_WHAT IS BEING ASKED_
Here is the task for the listing below: output exactly the lines from the one containing "The image size is (481, 481)." through the one containing "Given: Click the DELETE plugin button", and leave out the pictures.

----- RECORDS FOR THIS EXERCISE

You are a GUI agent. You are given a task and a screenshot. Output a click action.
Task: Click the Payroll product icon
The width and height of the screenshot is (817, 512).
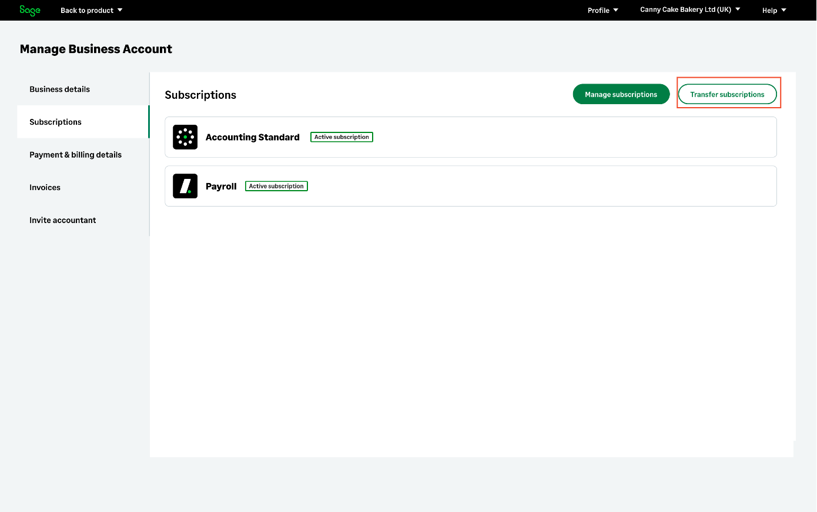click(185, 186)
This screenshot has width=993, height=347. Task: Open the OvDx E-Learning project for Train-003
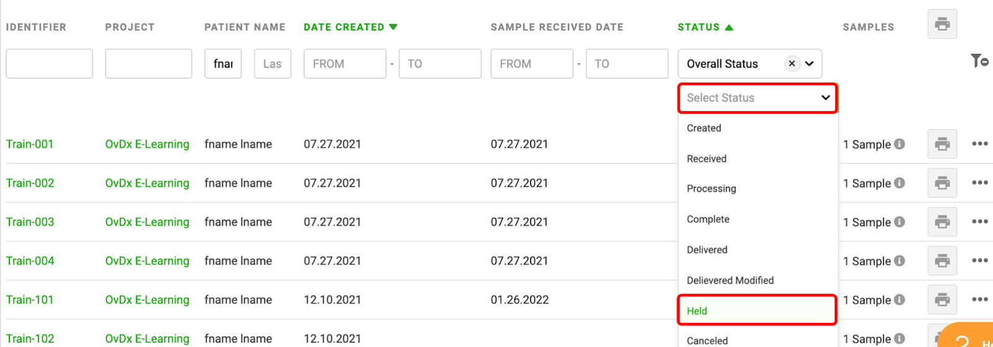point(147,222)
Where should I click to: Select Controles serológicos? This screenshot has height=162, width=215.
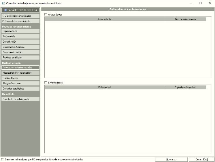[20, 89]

----------
----- RECORDS FOR THIS EXERCISE

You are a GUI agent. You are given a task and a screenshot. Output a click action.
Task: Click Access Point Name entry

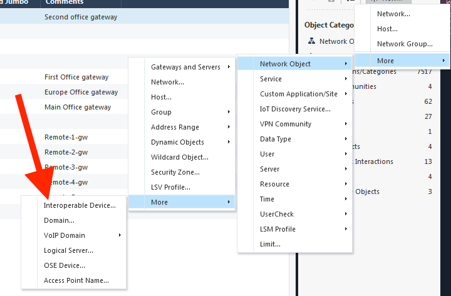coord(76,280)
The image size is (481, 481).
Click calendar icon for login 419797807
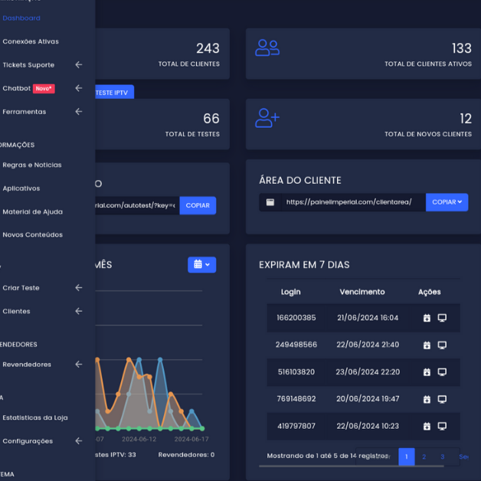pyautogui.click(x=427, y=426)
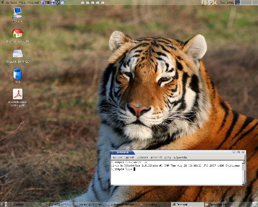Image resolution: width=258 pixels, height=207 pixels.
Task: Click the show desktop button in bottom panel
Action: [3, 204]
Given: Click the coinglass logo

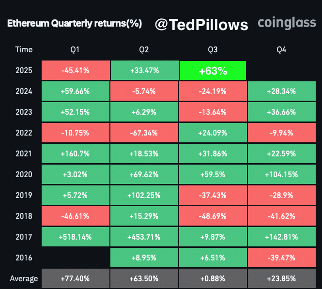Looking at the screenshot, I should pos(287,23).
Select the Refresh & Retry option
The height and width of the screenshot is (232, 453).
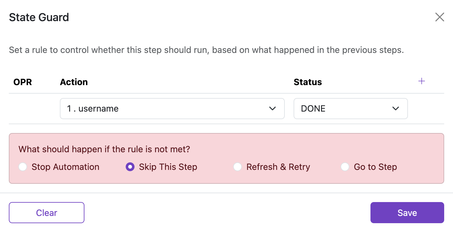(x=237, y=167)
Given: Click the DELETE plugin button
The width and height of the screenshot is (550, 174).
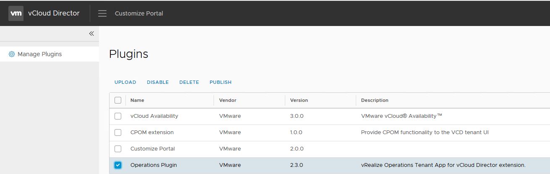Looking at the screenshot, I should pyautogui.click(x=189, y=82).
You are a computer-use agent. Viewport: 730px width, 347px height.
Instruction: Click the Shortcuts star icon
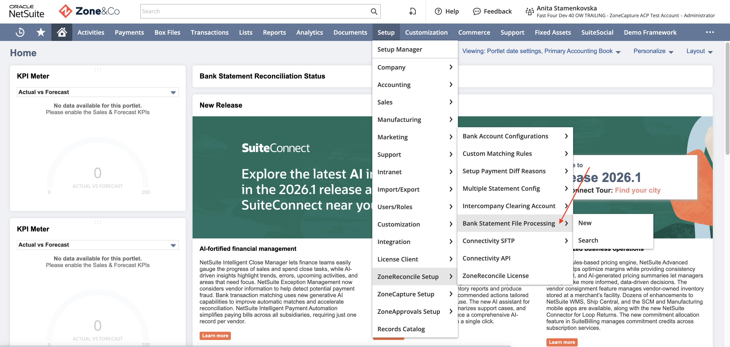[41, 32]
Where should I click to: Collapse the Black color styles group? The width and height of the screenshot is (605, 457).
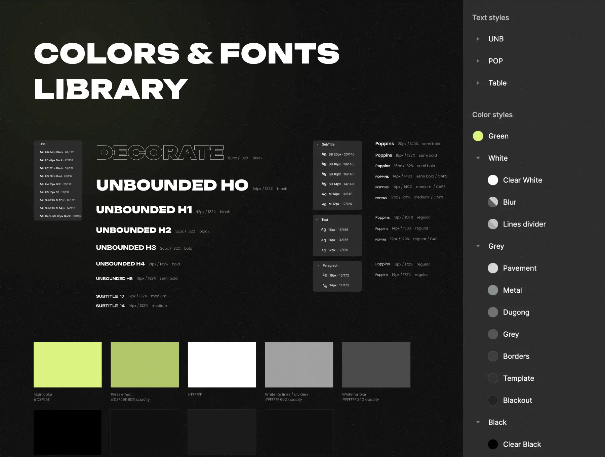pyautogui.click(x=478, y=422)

----------
----- RECORDS FOR THIS EXERCISE

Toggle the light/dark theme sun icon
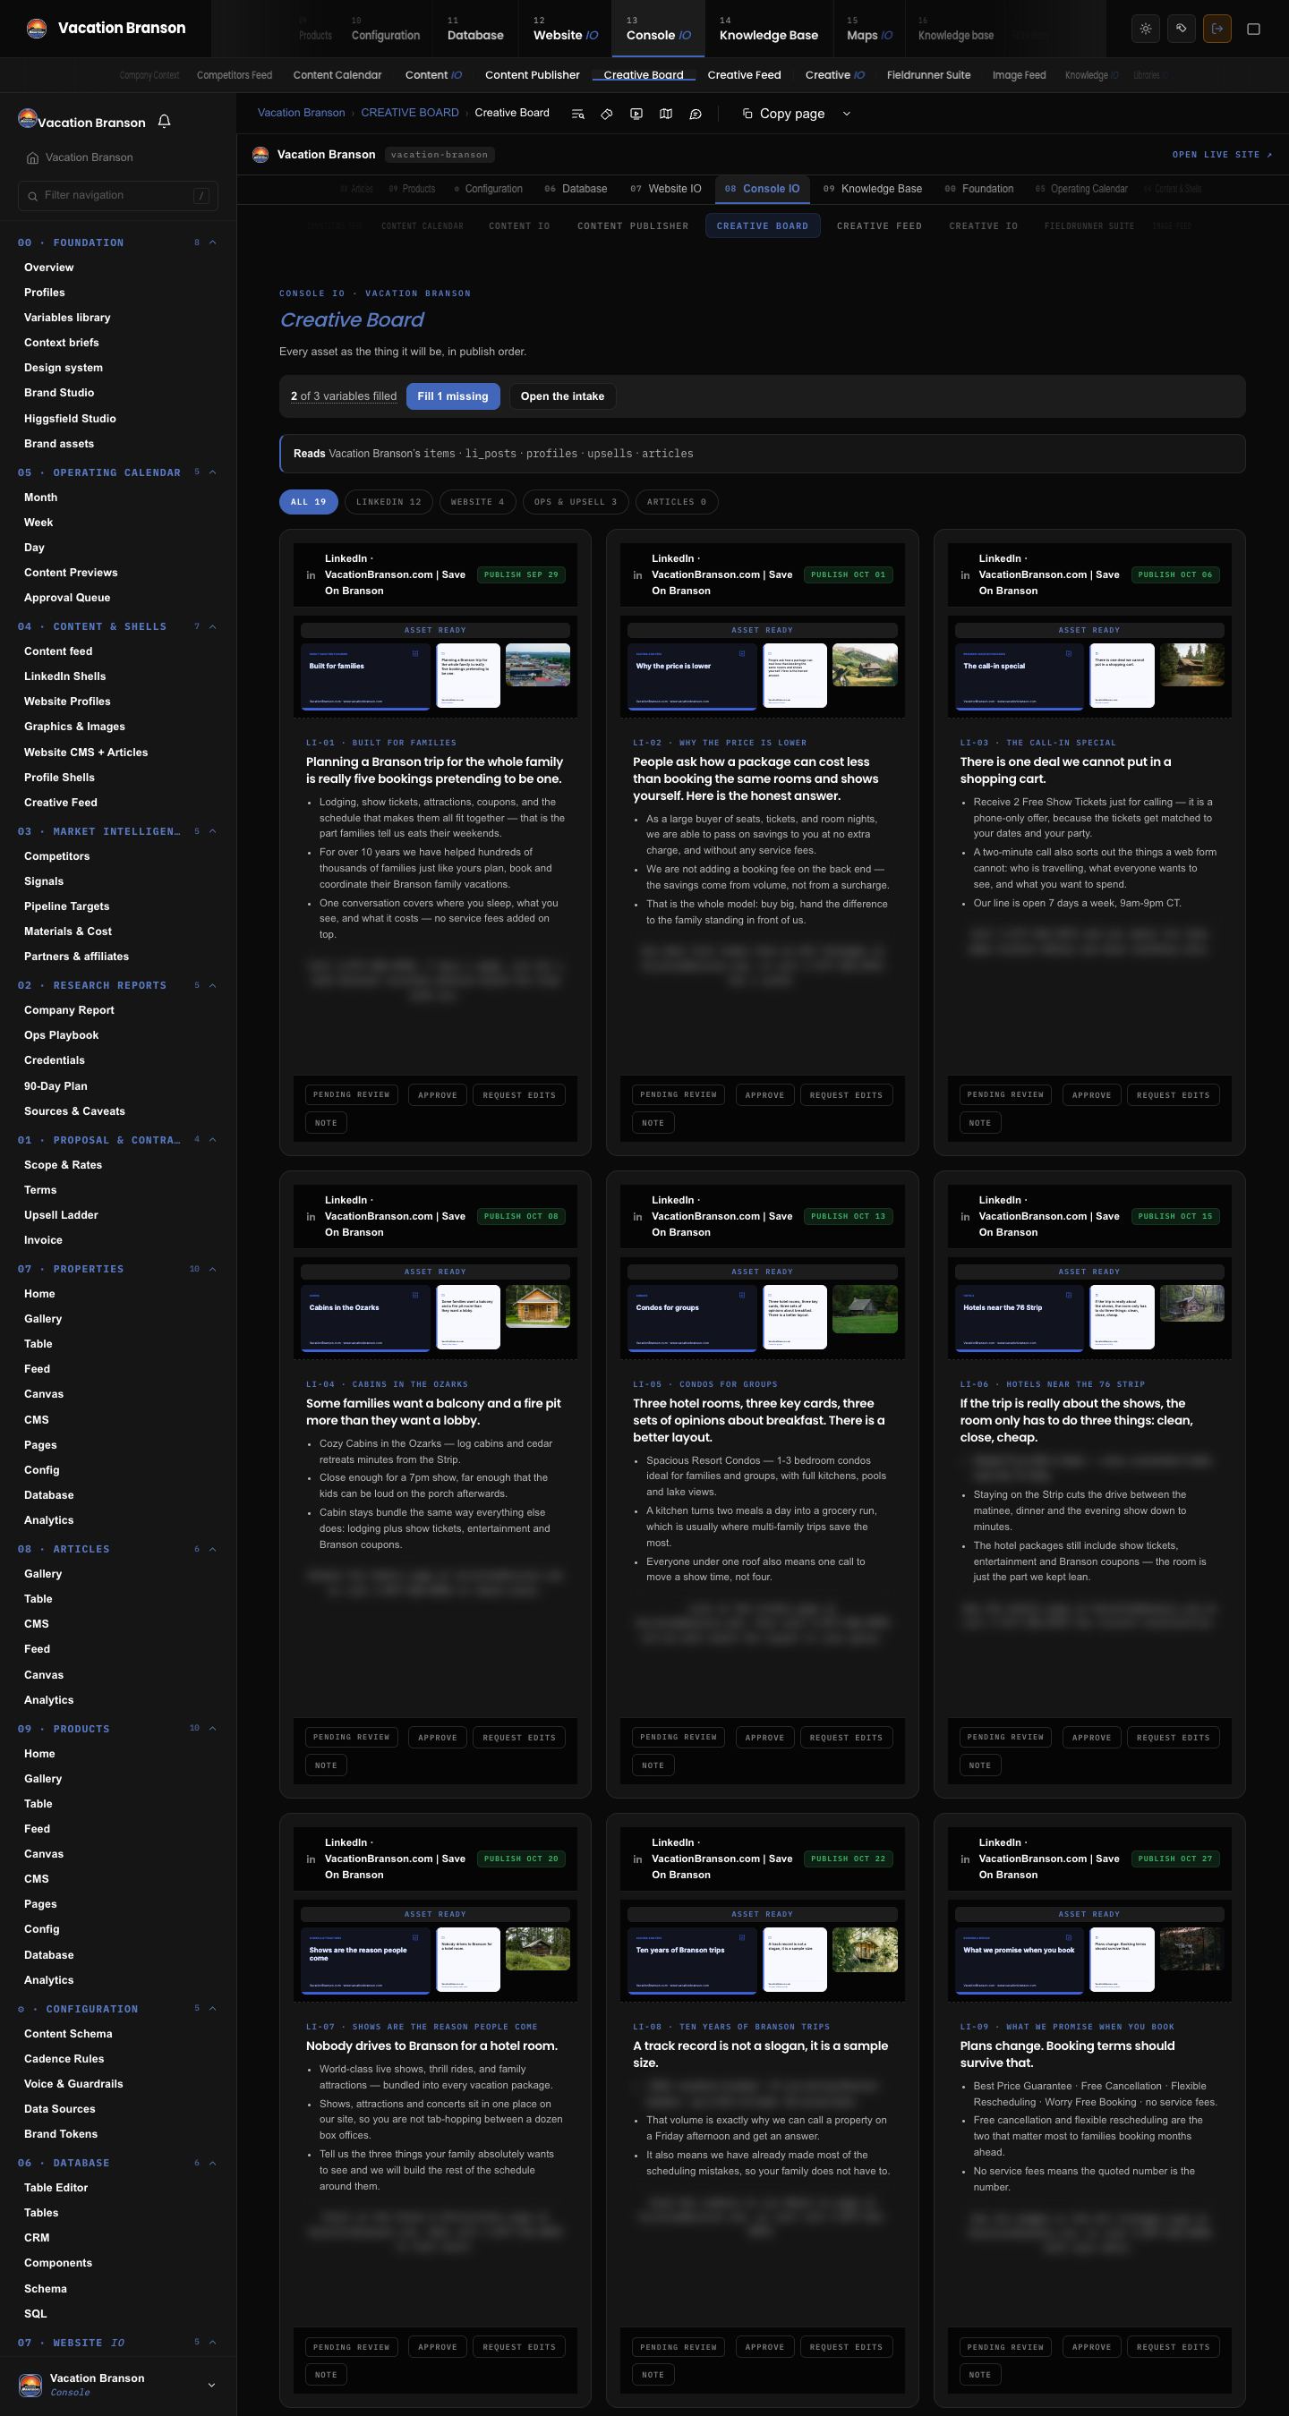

----------

_ANSWER BOX_
The image size is (481, 481).
Click calendar icon for login 419797807
pyautogui.click(x=427, y=426)
Image resolution: width=258 pixels, height=207 pixels.
Task: Click the show desktop button in bottom panel
Action: [3, 204]
Given: Click the coinglass logo

Looking at the screenshot, I should pos(287,23).
Select the Refresh & Retry option
The height and width of the screenshot is (232, 453).
(x=237, y=167)
Given: Click the DELETE plugin button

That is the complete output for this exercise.